Document segment:
━━━━━━━━━━━━━━━━

# re: ever think about doing ninja missions to test your skills?



## martial sparrer (Mar 5, 2013)

hey guys,rocco here from Toronto.....just signed up to martial talk.  has anyone ever made a list of missions to complete to test your skills?  I have never taken ninjutsu....but I have been trying out and studying various martial arts.  I did personal study on ninjutsu and samurai philosophy.  I read the book "shadow warrior" by jotaro.  it is a book on the ways of the ninja.  the book consists of 5 core skill sets - invincibility, mind reading, mind control, invisibility, and forecasting the future.  I have tested invisibility and thought control a little bit.  I would love to set myself some missions to try to conquer using the 5 skill sets in jotaro's book.  any suggestions or opinions greatly appreciated.


----------



## Cyriacus (Mar 5, 2013)

Yes. I made myself invincible and invisible, then systematically eliminated the Bujinkan.
But, it turns out that i did it with such sheer awesomeness that time collapsed in on itself and kicked me back to here. God i miss 2050.


----------



## celtic_crippler (Mar 5, 2013)

No.


----------



## Tgace (Mar 5, 2013)

Yeah.

When I was 15.


----------



## K-man (Mar 5, 2013)

Tgace said:


> Yeah.
> 
> When I was 15.


It's so long ago, I don't think I was even that old. I'm thinking, at 15 I would have had more sense!    :asian:


----------



## jks9199 (Mar 5, 2013)

A strong suggestion...

Things like you seem to be thinking about are almost certainly of at best questionable legality.  Breaking the law is seldom an advisable or wise way to try to improve your training.

If you're interested in the ninjutsu arts, find a qualified teacher.  There are lots of threads about how to do that.


----------



## mook jong man (Mar 5, 2013)

Yes , in fact I'm posting this now from a river where I am currently underwater and breathing through a reed.

Oh look there goes a big Barramundi.


----------



## jezr74 (Mar 5, 2013)

Well you have passed your first test, mind reading. I'm pretty sure you know what everyone is thinking.


----------



## Cyriacus (Mar 5, 2013)

mook jong man said:


> Yes , in fact I'm posting this now from a river where I am currently underwater and breathing through a reed.
> 
> Oh look there goes a big Barramundi.



Welp, that just made my day. Id rep+ it so many times if the site didnt require me to spread the love first.


----------



## Chris Parker (Mar 6, 2013)

martial sparrer said:


> hey guys,rocco here from Toronto.....just signed up to martial talk.  has anyone ever made a list of missions to complete to test your skills?  I have never taken ninjutsu....but I have been trying out and studying various martial arts.  I did personal study on ninjutsu and samurai philosophy.  I read the book "shadow warrior" by jotaro.  it is a book on the ways of the ninja.  the book consists of 5 core skill sets - invincibility, mind reading, mind control, invisibility, and forecasting the future.  I have tested invisibility and thought control a little bit.  I would love to set myself some missions to try to conquer using the 5 skill sets in jotaro's book.  any suggestions or opinions greatly appreciated.

━━━━━━━━━━━━━━━━

Recorded information:
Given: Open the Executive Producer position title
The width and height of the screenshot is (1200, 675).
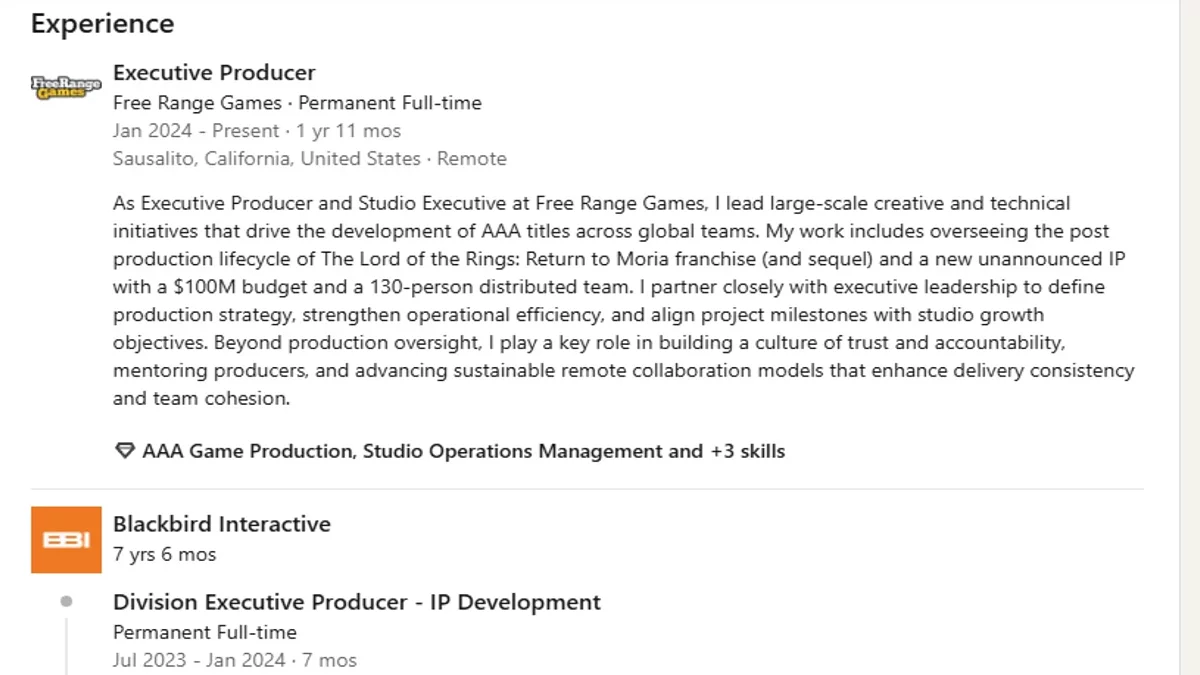Looking at the screenshot, I should (214, 73).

━━━━━━━━━━━━━━━━

Given request A: Which five core skill sets does the ninja missions thread say the book "shadow warrior" consists of?
Given request B: In the ninja missions thread, what city is rocco from?
Given request C: Can you reproduce the ninja missions thread word for word, from "## jks9199 (Mar" up to and including "jong man (Mar 5, 2013)"?
This material has no connection to the ninja missions thread.

Complete output A: Invincibility, mind reading, mind control, invisibility, and forecasting the future.

Complete output B: Toronto.

Complete output C:
## jks9199 (Mar 5, 2013)

A strong suggestion...

Things like you seem to be thinking about are almost certainly of at best questionable legality.  Breaking the law is seldom an advisable or wise way to try to improve your training.

If you're interested in the ninjutsu arts, find a qualified teacher.  There are lots of threads about how to do that.


----------



## mook jong man (Mar 5, 2013)